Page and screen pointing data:
################
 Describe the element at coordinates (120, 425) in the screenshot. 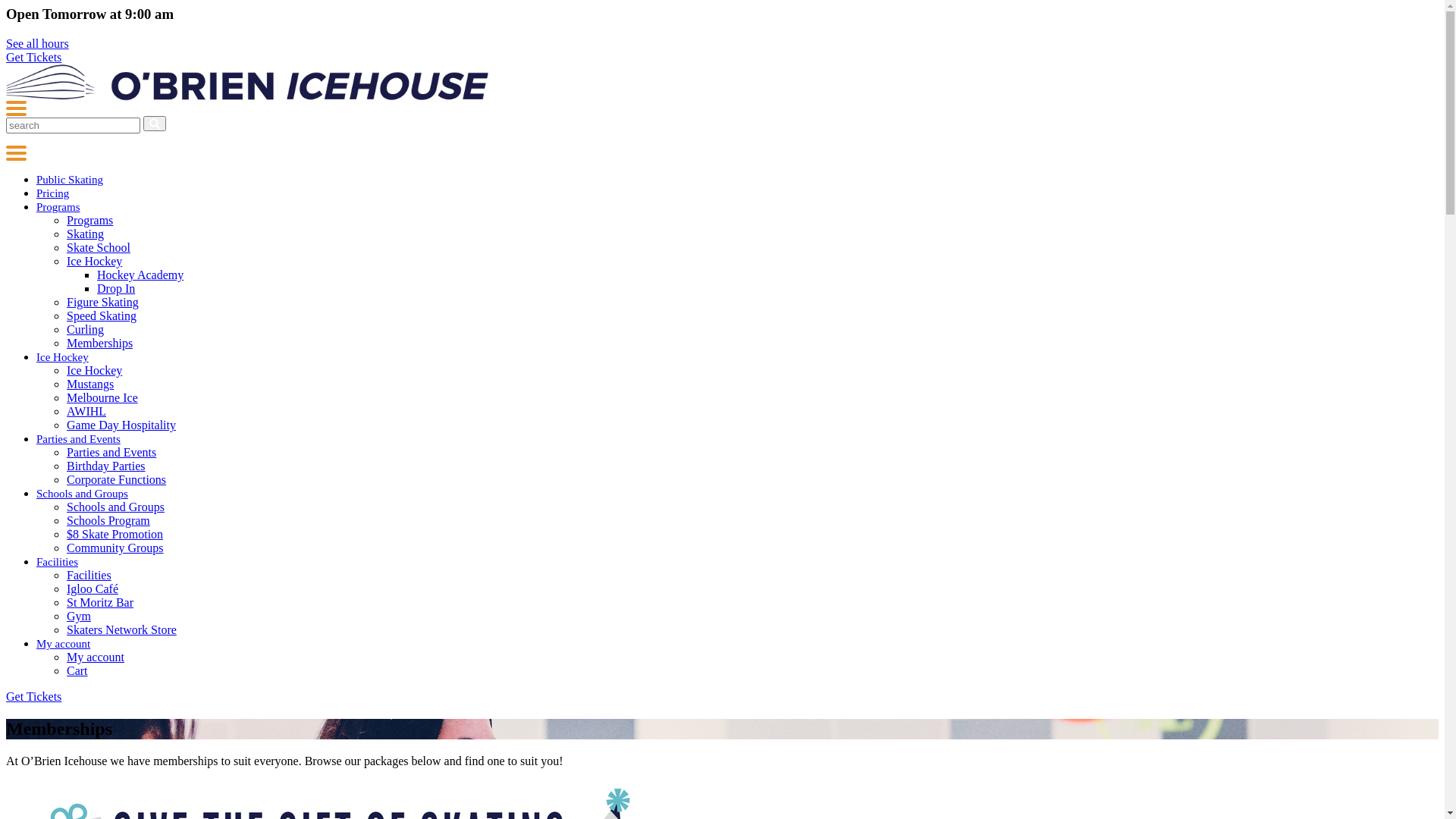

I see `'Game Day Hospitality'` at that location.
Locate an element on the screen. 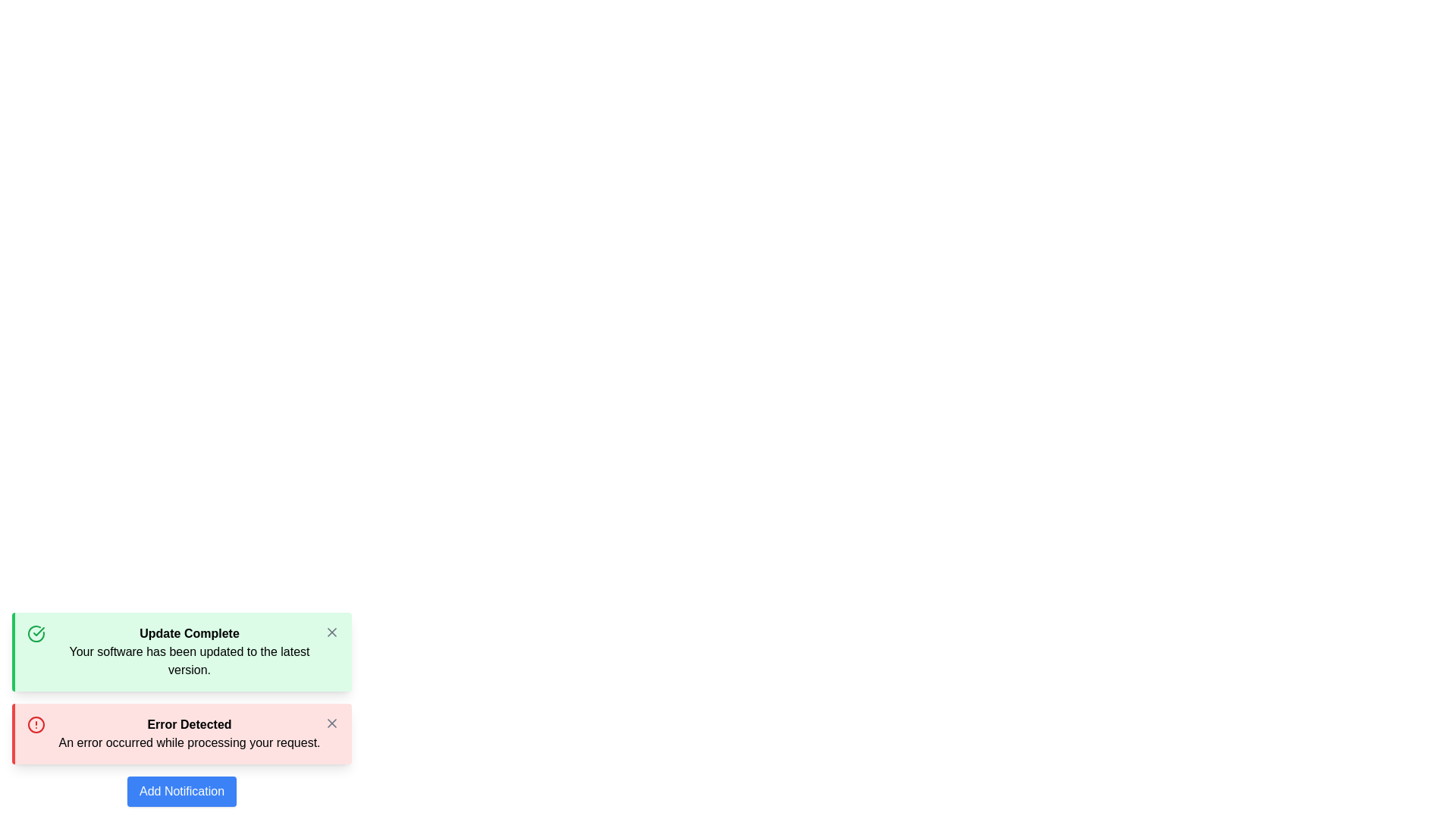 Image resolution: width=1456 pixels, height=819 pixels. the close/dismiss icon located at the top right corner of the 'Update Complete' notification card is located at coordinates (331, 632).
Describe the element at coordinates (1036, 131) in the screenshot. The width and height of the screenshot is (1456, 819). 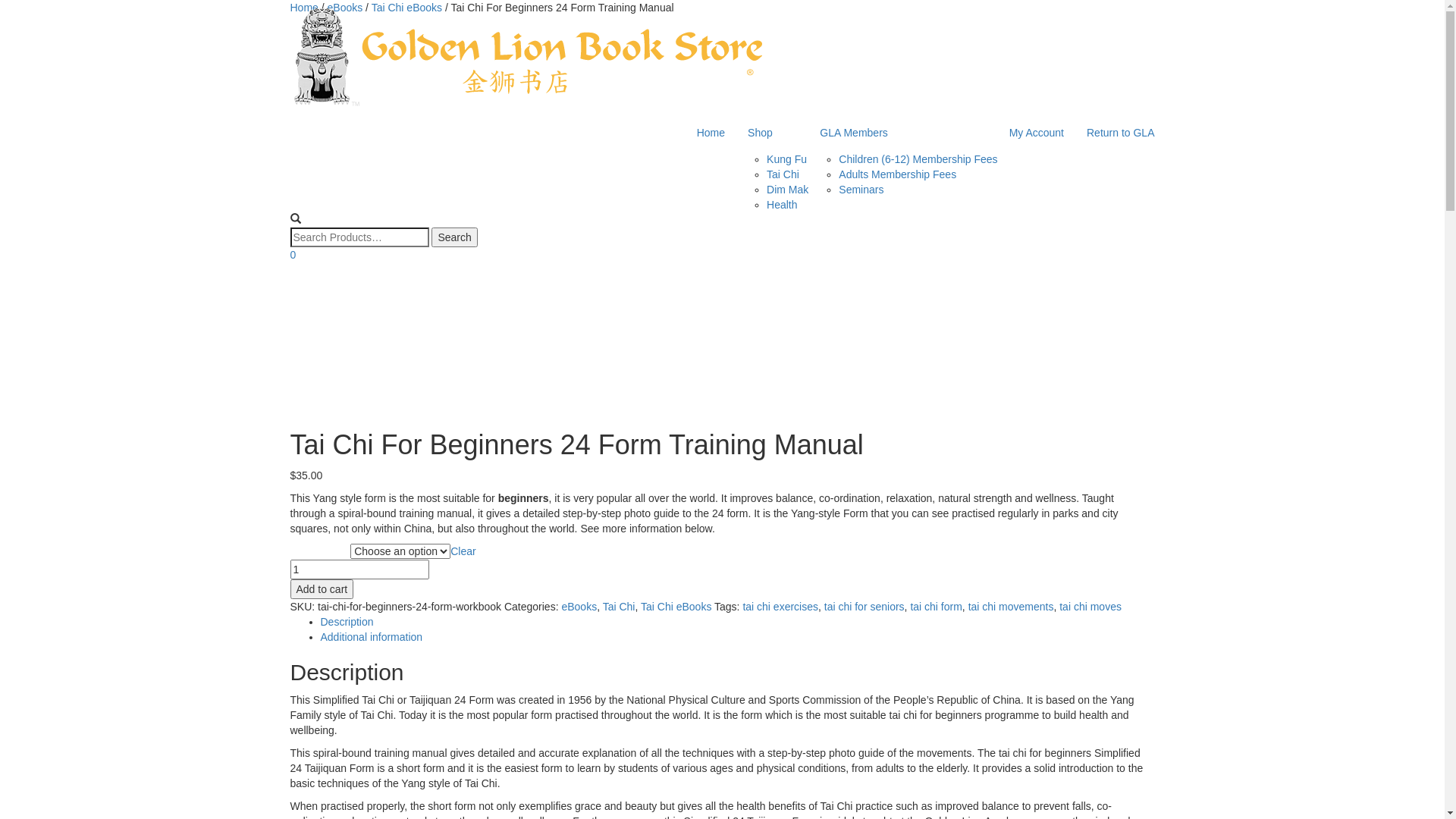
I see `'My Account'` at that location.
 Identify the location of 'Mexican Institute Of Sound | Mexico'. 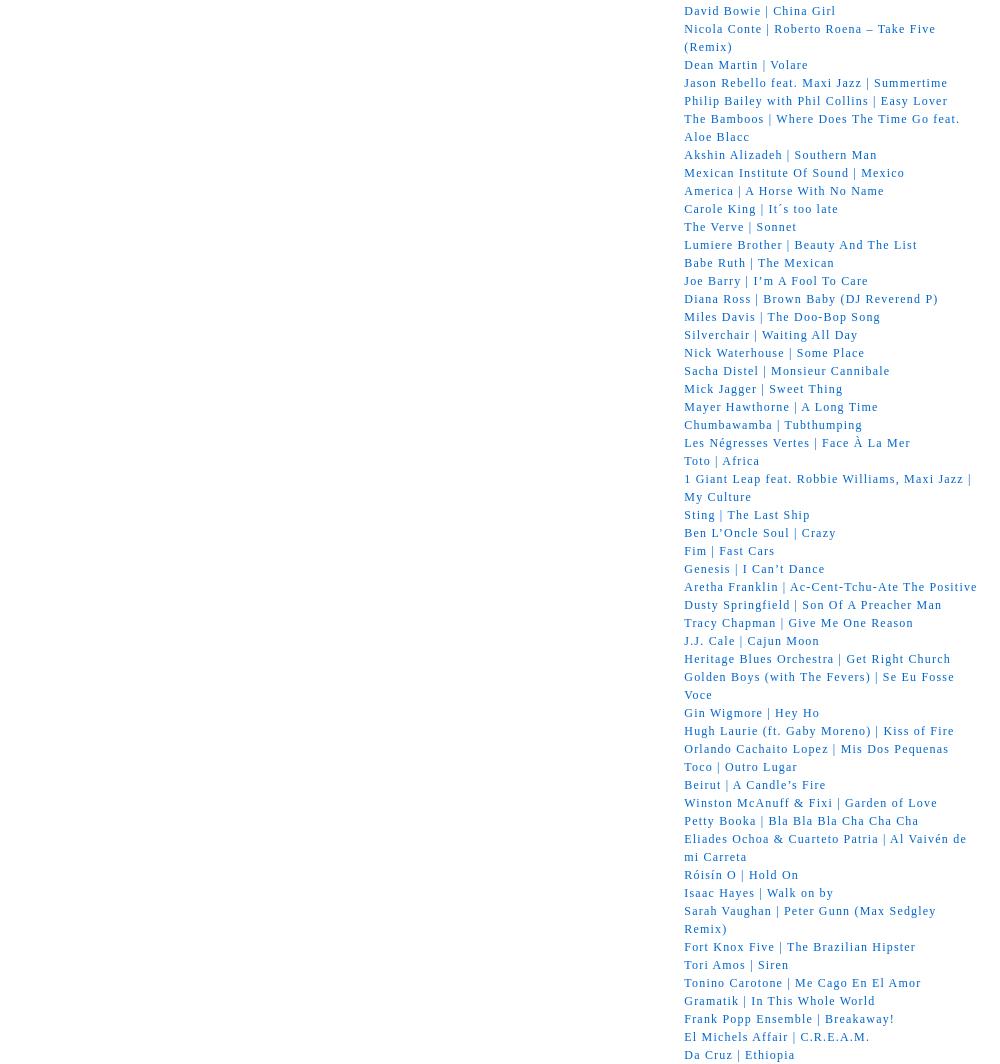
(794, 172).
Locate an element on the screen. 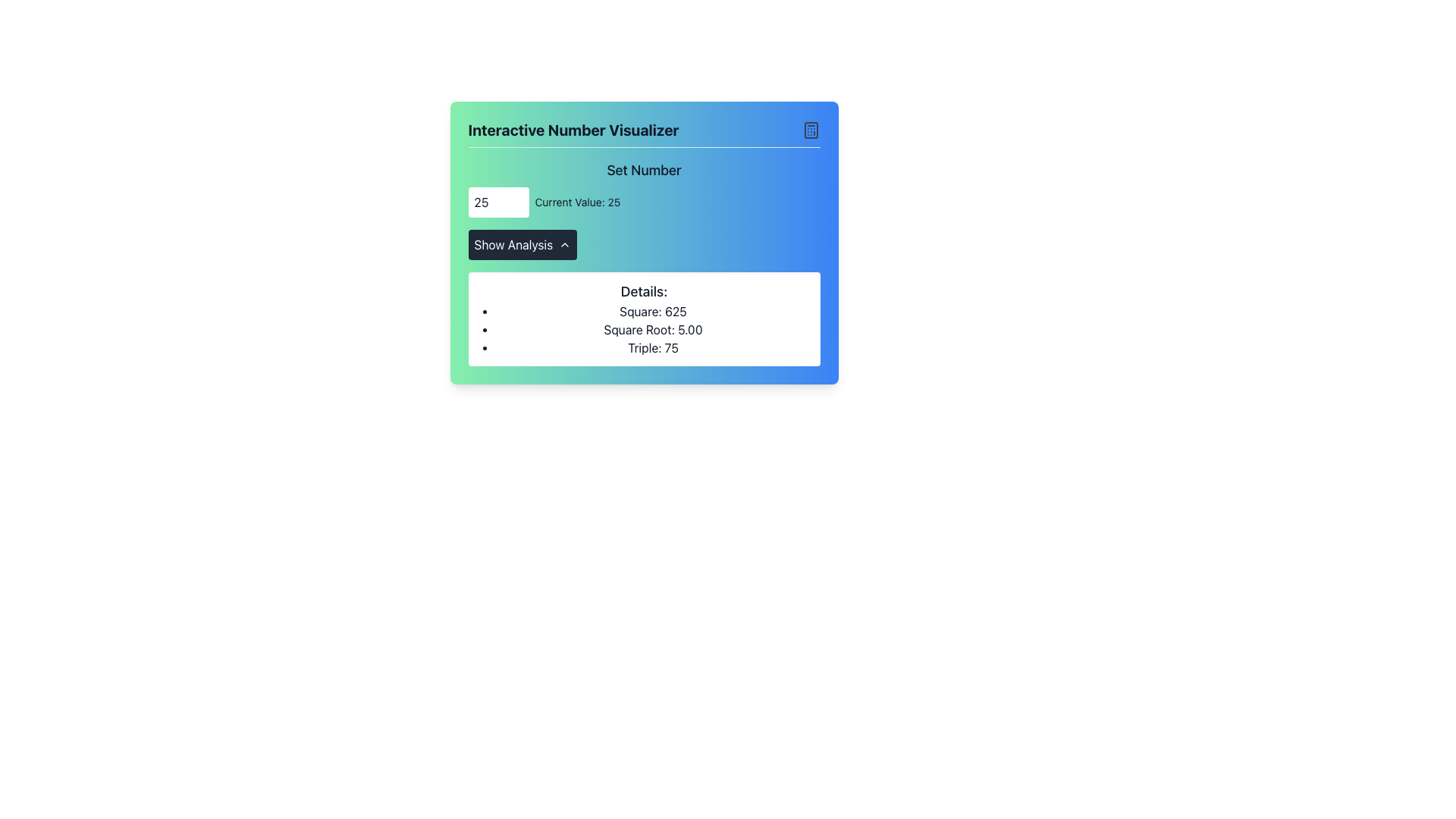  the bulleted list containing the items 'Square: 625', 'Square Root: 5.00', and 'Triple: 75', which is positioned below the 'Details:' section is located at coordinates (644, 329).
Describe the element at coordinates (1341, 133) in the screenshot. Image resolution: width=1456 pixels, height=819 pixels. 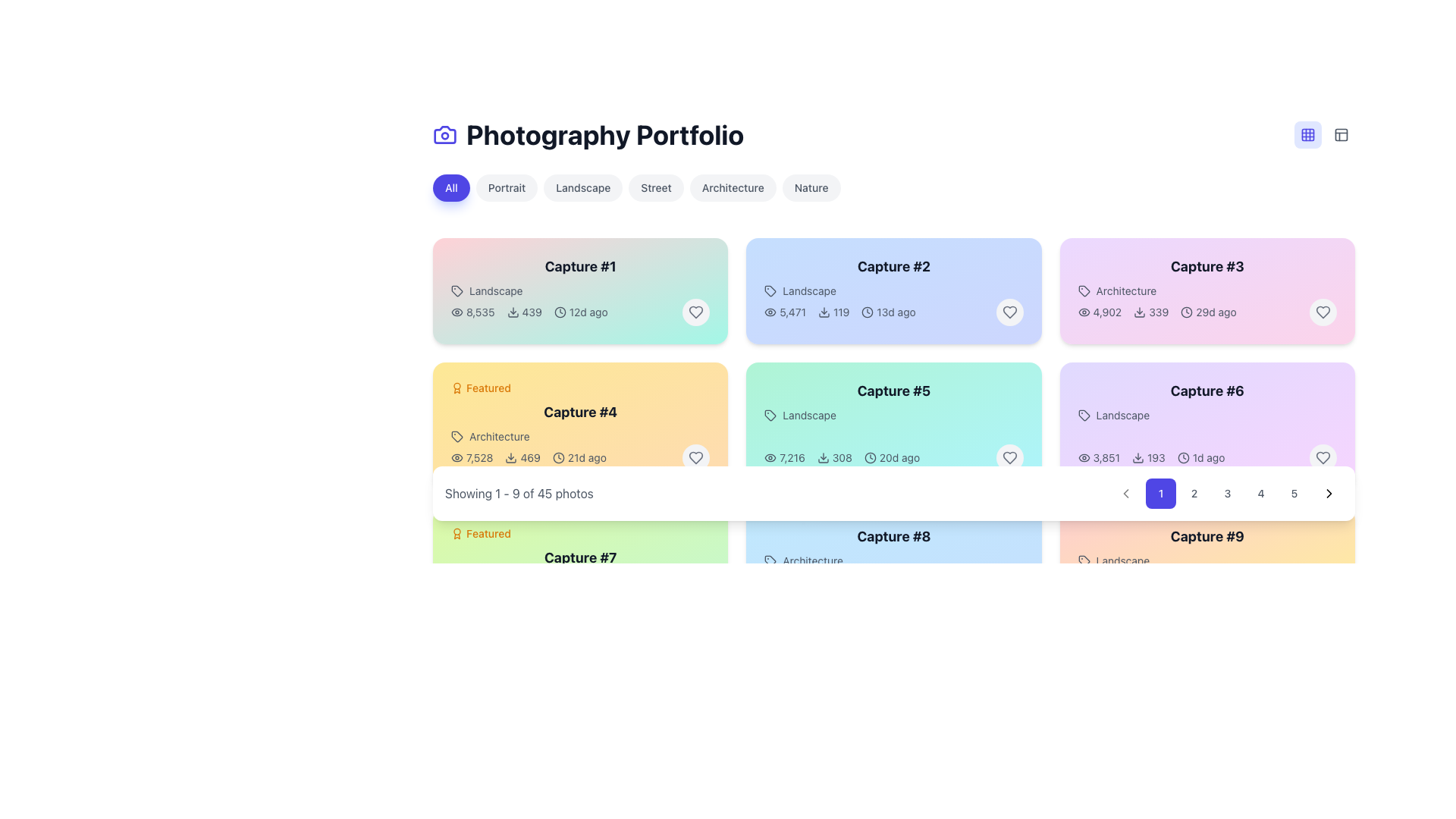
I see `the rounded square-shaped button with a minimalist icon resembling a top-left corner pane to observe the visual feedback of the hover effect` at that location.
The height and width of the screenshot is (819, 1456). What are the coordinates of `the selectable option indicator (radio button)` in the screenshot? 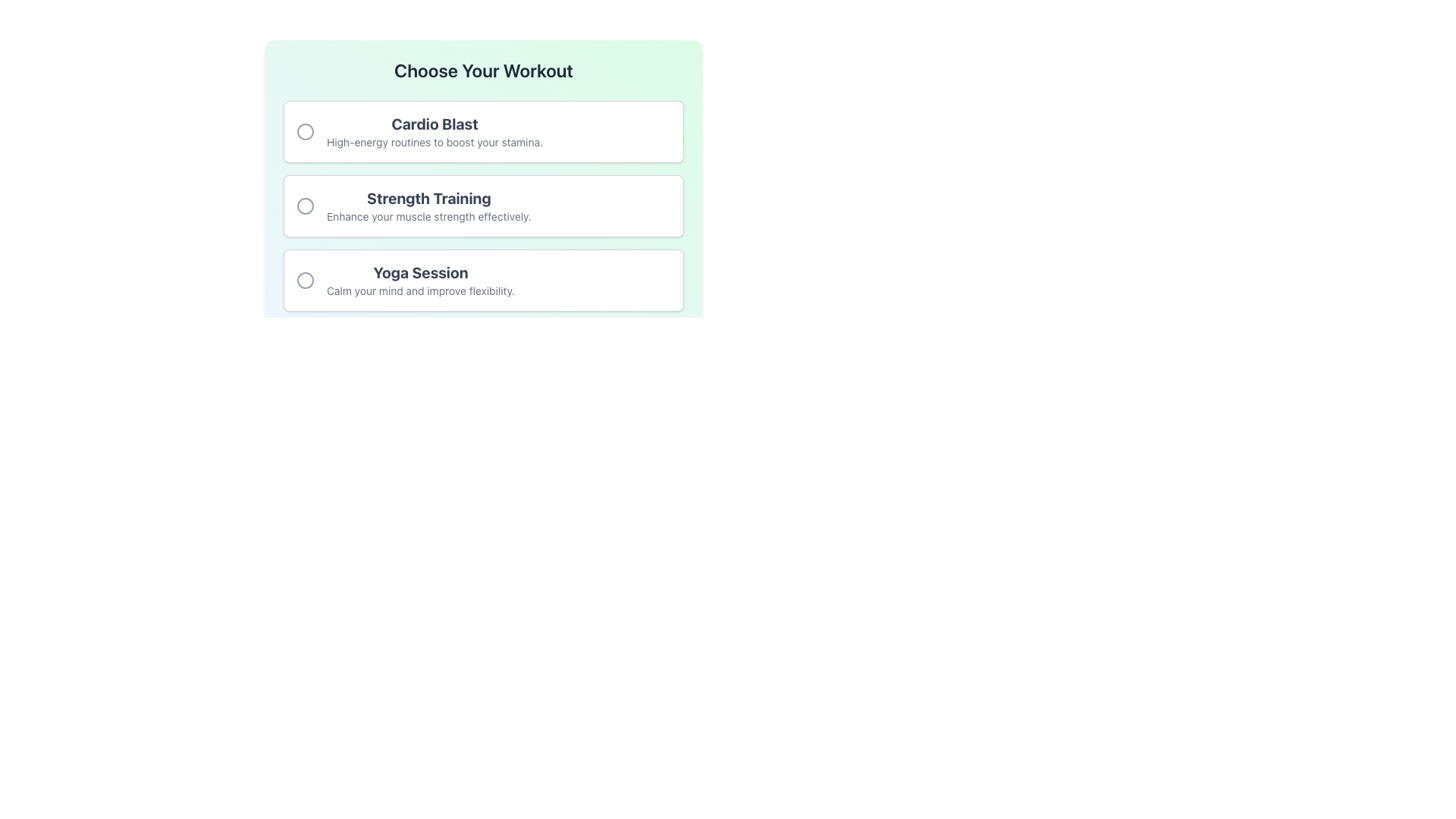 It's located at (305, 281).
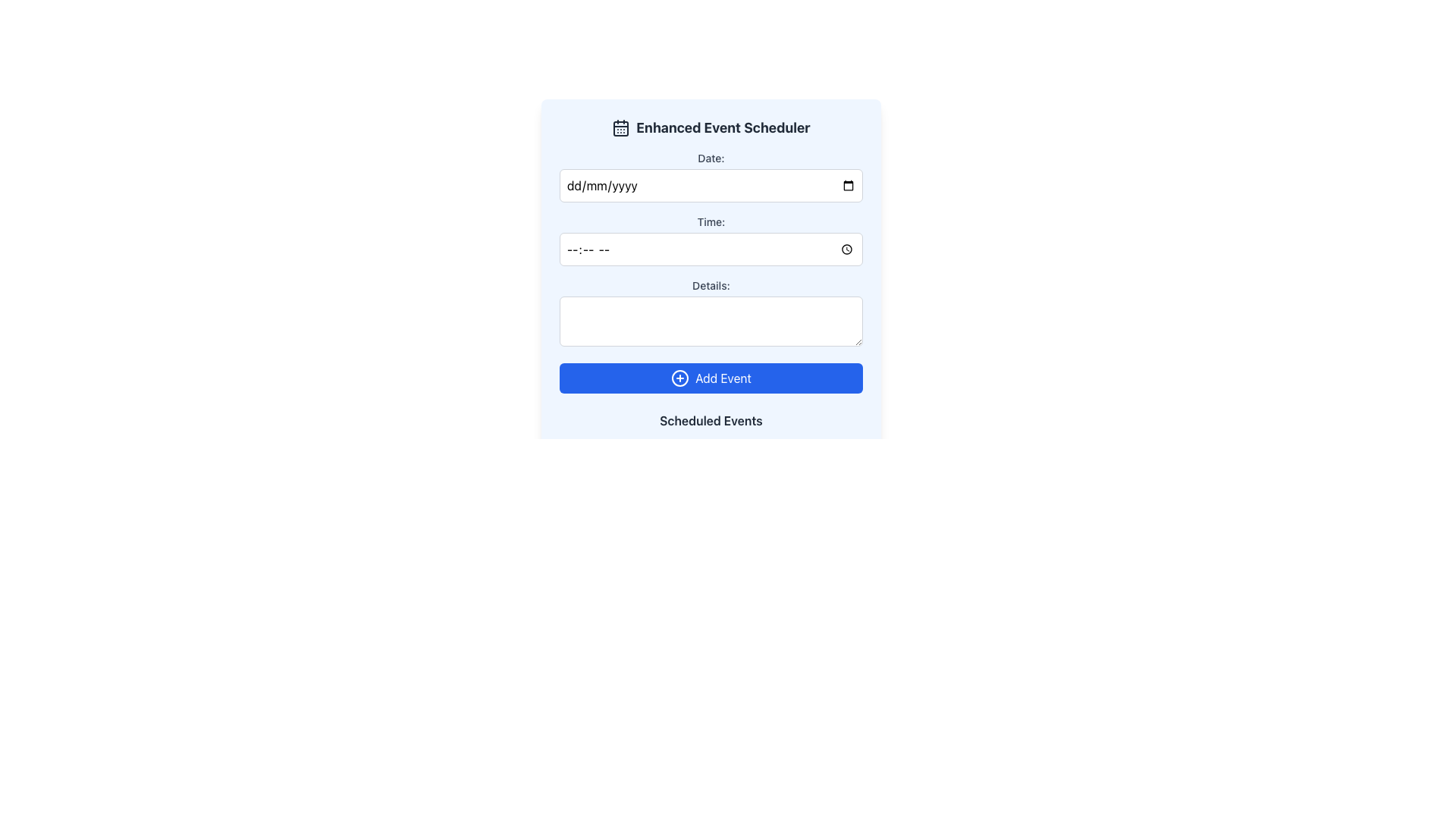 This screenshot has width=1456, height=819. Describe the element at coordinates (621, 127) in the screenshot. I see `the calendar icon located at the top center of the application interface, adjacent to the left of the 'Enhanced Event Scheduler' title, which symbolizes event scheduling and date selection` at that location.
################
_Stated goal_
Rewrite the material as a numbered list, one item per line with blank lines omitted, covering only the lines between the one holding "Describe the element at coordinates (1341, 133)" and the one holding "rounded square-shaped button", inclusive. Leave out the pictures.

_Reply to the exercise_
1. Describe the element at coordinates (1341, 133) in the screenshot. Image resolution: width=1456 pixels, height=819 pixels. 
2. I see `the rounded square-shaped button with a minimalist icon resembling a top-left corner pane to observe the visual feedback of the hover effect` at that location.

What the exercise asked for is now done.